The Yahoo! Query Language lets you query, filter, and join data across any web data source or service on the web. Using our YQL web service, apps run faster with fewer lines of code and a smaller network footprint. YQL uses a SQL-like language because it is a familiar and intuitive method for developers to access data. YQL treats the entire web as a source of table data, enabling developers to select * from Internet.

Another way to look at it: if you consider Yahoo Pipes as the GUI-centric way to mashup data, YQL exists much closer to the programmer and code level.

As part of YQL, Yahoo also offers something called Open Data Tables (ODT), an extensible architecture for creating structured definitions of all sorts of online data, not just Yahoo data. This lets anyone make data YQL-accessible. There's a growing community repository of these definitions over on Github with about 70 new 'table definitions' available there now for sources ranging from Yahoo to to Zillow.

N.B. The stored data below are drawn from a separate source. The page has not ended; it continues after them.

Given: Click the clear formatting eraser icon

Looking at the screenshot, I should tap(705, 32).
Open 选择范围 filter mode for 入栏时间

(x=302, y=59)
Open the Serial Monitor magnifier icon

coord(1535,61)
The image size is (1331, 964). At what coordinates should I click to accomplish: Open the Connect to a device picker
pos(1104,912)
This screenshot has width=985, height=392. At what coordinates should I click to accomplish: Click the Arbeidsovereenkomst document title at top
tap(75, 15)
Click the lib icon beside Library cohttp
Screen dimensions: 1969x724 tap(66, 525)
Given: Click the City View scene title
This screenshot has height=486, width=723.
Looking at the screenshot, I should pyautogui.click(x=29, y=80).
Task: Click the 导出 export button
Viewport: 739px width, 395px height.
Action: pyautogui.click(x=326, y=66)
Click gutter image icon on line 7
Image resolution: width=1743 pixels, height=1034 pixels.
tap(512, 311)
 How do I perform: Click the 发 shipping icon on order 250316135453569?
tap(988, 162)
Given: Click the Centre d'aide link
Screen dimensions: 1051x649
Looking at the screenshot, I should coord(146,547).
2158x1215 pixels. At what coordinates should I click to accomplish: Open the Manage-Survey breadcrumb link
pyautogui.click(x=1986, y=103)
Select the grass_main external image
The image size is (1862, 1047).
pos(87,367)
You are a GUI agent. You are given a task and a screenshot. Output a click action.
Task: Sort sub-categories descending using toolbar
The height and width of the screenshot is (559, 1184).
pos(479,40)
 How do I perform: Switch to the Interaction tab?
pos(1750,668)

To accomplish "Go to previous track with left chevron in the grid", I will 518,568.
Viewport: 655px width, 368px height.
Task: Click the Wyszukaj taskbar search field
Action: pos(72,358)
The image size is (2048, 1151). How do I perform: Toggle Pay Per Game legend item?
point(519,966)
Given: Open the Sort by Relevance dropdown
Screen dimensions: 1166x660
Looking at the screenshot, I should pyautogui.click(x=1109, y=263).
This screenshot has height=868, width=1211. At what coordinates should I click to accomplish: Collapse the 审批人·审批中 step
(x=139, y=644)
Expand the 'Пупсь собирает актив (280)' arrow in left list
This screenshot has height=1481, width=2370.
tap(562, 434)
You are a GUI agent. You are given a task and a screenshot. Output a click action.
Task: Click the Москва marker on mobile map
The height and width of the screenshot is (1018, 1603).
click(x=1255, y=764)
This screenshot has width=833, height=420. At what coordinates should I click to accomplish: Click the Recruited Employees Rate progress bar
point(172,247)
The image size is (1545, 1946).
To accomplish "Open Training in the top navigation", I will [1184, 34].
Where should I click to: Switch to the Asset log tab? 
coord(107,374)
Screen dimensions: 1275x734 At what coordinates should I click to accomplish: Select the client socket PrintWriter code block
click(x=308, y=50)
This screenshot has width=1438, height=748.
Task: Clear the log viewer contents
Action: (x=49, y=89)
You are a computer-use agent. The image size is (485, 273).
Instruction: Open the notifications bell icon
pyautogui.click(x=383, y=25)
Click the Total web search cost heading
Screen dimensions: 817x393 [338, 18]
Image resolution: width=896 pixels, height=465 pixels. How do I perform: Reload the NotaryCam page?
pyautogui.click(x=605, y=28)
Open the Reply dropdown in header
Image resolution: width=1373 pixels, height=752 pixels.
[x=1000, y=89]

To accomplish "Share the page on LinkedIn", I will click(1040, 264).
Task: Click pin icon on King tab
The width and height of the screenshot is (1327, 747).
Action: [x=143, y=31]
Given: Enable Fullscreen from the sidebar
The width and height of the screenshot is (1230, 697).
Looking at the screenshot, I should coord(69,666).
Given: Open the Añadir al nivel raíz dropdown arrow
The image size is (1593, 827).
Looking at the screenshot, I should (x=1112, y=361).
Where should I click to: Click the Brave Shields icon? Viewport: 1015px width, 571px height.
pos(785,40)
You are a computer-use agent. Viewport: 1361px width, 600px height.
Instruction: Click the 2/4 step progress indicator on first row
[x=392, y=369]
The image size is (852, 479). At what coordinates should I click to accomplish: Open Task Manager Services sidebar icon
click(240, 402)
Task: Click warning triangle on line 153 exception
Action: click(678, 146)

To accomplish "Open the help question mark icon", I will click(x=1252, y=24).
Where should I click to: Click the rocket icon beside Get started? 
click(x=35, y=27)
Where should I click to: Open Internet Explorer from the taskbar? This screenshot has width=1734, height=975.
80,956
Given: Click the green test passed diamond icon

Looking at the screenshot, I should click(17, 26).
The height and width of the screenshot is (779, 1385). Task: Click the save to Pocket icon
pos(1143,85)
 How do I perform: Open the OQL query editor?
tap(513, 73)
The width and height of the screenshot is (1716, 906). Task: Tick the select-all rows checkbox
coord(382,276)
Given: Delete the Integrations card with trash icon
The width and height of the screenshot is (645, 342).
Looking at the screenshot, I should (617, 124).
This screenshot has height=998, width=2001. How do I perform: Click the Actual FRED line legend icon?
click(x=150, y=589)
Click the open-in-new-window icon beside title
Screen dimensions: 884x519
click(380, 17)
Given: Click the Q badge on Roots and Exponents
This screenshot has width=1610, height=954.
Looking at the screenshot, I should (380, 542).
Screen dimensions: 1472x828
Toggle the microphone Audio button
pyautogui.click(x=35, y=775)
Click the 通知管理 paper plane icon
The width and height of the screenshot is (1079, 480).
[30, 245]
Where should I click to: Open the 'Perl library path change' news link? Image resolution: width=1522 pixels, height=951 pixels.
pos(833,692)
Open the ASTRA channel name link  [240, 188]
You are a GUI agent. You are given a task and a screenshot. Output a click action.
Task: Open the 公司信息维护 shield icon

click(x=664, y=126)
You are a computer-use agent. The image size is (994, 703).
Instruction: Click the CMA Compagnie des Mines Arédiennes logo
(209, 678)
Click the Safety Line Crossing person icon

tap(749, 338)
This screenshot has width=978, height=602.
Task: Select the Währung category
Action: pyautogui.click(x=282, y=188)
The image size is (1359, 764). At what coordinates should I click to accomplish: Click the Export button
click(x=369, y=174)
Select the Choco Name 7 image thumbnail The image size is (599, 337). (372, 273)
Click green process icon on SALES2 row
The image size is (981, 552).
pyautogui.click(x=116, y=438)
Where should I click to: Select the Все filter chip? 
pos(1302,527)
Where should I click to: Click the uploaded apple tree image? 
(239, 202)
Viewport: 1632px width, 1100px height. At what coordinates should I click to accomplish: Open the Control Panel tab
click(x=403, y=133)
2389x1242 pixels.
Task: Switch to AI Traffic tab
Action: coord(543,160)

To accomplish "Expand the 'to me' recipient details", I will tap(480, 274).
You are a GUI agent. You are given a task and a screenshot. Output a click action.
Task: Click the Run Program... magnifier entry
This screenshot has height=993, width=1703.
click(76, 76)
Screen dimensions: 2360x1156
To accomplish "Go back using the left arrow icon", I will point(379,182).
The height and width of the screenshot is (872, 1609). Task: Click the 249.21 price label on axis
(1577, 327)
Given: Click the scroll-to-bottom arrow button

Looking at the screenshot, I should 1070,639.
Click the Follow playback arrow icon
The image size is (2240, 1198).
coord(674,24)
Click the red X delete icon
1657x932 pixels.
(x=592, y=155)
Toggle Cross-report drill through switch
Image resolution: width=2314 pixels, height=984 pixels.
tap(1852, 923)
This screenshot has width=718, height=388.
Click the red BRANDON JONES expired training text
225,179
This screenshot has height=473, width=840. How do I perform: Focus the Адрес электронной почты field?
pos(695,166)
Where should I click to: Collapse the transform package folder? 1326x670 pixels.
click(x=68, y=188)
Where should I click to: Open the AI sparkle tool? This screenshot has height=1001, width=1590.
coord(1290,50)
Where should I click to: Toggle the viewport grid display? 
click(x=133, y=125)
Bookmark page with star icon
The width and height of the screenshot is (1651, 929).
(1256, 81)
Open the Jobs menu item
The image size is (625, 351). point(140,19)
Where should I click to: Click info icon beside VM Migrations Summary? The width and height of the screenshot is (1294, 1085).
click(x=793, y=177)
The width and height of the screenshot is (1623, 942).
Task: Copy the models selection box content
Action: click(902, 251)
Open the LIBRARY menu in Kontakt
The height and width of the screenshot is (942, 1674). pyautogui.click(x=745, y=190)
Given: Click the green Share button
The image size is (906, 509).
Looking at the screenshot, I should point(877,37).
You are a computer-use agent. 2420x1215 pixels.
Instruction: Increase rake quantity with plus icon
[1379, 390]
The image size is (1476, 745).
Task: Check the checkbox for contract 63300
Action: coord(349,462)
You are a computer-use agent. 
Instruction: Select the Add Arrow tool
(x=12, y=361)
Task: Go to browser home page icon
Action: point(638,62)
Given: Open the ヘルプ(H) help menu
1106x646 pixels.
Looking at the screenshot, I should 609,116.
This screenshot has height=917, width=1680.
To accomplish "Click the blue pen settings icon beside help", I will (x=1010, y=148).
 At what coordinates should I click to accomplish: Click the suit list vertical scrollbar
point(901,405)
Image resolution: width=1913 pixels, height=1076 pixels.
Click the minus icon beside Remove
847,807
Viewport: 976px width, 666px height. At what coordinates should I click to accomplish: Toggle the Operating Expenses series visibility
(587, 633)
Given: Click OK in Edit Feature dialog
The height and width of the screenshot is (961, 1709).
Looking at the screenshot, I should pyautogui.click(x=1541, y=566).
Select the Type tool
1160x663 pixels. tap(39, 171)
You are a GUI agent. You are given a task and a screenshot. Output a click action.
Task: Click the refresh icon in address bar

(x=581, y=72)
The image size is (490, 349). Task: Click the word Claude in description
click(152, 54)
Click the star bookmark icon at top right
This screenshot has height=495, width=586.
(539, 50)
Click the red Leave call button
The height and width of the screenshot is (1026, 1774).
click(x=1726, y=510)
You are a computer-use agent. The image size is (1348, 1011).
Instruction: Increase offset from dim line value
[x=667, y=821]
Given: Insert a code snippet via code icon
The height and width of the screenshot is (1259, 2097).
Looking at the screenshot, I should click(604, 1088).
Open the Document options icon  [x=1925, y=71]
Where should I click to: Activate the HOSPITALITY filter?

Now, with this week's update, Yahoo builds on top of ODT via the "Execute" piece of the puzzle. Execute definitions let developers add arbitrary code that will run during the processing of any YQL statement. The code itself is server-side JavaScript with E4X (native XML support). Here's a bit more on how this works:

With Execute, developers now have full control of how the data is fetched into YQL and how it’s presented back to the user. With Open Data Tables, developers can build tables that manipulate, change, and sign the URLs to access almost any protected content, allowing YQL access and combining data across a variety of different authenticated services such as Netflix or Twitter. Developers can call multiple services and data sources within Execute to join and mashup data however they desire, letting Yahoo! do the work rather than their applications. Data can be tweaked and manipulated into an optimal format for applications to consume.

This means developers can start writing server-side code on Yahoo's infrastructure. Large scale joins and data manipulation can occur on Yahoo's cloud, but the results can also can be integrated back as part of a developer's app elsewhere. Or, with the Pipes YQL module, it can be integrated into Yahoo Pipes. For now the service provides read-only access to data and APIs, but it makes sense that they would add write capabilities before long.

As with other Yahoo platform services, as they've recently done with the BOSS search API, YQL may have both free and paid levels of access, with a reasonably high bar before hitting the paid level.

As Yahoo continues to add pieces to their Open Strategy it will be interesting to see how developers begin using these increasingly sophisticated tools.

John Musser



[...] time job, not mention trying to write code across all of them. Yahoo thought so too, and so they created Yahoo Query Language (YQL), which offers a simplified, SQL-like interface across not only Yahoo’s APIs, but third-party [...]


YQL only will be a valuable tool if yahoo decides to release the web service to the public, so that anyone can run a YQL web service. It does not make sense to put all of your data on yahoo's servers. I have plenty of disk space I do not need yahoo! It will make life easier for anyone who want to extract data from any place, not only yahoo servers. Maybe I'll take my time to develop such a thing.